> _Data provided_:
§

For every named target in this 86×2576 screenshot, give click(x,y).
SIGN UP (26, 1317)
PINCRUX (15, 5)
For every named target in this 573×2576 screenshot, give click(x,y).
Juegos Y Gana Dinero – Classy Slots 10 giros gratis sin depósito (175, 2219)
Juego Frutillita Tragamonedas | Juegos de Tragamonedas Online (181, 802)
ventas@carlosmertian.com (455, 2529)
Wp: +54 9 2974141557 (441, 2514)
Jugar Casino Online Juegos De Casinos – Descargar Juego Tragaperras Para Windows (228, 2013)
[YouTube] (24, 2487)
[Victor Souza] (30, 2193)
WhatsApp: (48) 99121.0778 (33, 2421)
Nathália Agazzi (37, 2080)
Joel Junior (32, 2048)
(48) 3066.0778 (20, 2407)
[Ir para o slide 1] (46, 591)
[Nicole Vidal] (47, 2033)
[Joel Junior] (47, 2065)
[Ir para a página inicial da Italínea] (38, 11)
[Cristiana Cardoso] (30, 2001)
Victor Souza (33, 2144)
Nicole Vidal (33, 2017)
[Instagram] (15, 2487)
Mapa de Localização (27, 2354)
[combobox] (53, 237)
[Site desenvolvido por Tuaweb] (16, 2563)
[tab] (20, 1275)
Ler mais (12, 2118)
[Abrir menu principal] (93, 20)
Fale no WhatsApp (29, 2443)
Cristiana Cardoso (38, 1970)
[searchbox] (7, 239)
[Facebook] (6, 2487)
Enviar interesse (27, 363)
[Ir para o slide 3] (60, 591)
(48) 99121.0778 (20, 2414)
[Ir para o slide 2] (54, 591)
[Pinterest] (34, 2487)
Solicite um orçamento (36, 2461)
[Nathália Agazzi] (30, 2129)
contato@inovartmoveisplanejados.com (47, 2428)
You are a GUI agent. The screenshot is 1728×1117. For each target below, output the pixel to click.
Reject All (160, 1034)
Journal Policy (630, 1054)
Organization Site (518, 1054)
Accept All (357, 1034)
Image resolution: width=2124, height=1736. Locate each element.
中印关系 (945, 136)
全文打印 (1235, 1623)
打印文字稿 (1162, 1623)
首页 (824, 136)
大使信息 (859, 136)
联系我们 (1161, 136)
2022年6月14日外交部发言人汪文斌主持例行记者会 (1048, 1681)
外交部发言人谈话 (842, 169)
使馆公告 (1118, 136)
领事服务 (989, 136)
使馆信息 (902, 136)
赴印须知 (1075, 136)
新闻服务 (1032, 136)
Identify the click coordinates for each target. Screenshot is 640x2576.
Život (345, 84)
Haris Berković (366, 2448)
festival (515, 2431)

§

> _Work instructions_:
Give all the entries again exactly; leave none out.

> _Response area_:
For every named target in this 86×2576 screenshot, give click(x,y).
SIGN UP (26, 1317)
PINCRUX (15, 5)
For every named target in this 573×2576 screenshot, give click(x,y).
Juegos Y Gana Dinero – Classy Slots 10 giros gratis sin depósito (175, 2219)
Juego Frutillita Tragamonedas | Juegos de Tragamonedas Online (181, 802)
ventas@carlosmertian.com (455, 2529)
Wp: +54 9 2974141557 (441, 2514)
Jugar Casino Online Juegos De Casinos – Descargar Juego Tragaperras Para Windows (228, 2013)
[YouTube] (24, 2487)
[Victor Souza] (30, 2193)
WhatsApp: (48) 99121.0778 (33, 2421)
Nathália Agazzi (37, 2080)
Joel Junior (32, 2048)
(48) 3066.0778 (20, 2407)
[Ir para o slide 1] (46, 591)
[Nicole Vidal] (47, 2033)
[Joel Junior] (47, 2065)
[Ir para a página inicial da Italínea] (38, 11)
[Cristiana Cardoso] (30, 2001)
Victor Souza (33, 2144)
Nicole Vidal (33, 2017)
[Instagram] (15, 2487)
Mapa de Localização (27, 2354)
[combobox] (53, 237)
[Site desenvolvido por Tuaweb] (16, 2563)
[tab] (20, 1275)
Ler mais (12, 2118)
[Abrir menu principal] (93, 20)
Fale no WhatsApp (29, 2443)
Cristiana Cardoso (38, 1970)
[searchbox] (7, 239)
[Facebook] (6, 2487)
Enviar interesse (27, 363)
[Ir para o slide 3] (60, 591)
(48) 99121.0778 (20, 2414)
[Ir para o slide 2] (54, 591)
[Pinterest] (34, 2487)
Solicite um orçamento (36, 2461)
[Nathália Agazzi] (30, 2129)
contato@inovartmoveisplanejados.com (47, 2428)
You are a GUI agent. The screenshot is 1728×1117. For each target below, output the pixel to click.
Reject All (160, 1034)
Journal Policy (630, 1054)
Organization Site (518, 1054)
Accept All (357, 1034)
Image resolution: width=2124, height=1736. Locate each element.
中印关系 (945, 136)
全文打印 (1235, 1623)
打印文字稿 (1162, 1623)
首页 (824, 136)
大使信息 (859, 136)
联系我们 (1161, 136)
2022年6月14日外交部发言人汪文斌主持例行记者会 (1048, 1681)
外交部发言人谈话 (842, 169)
使馆公告 (1118, 136)
领事服务 (989, 136)
使馆信息 (902, 136)
赴印须知 (1075, 136)
新闻服务 (1032, 136)
Identify the click coordinates for each target. Screenshot is 640x2576.
Život (345, 84)
Haris Berković (366, 2448)
festival (515, 2431)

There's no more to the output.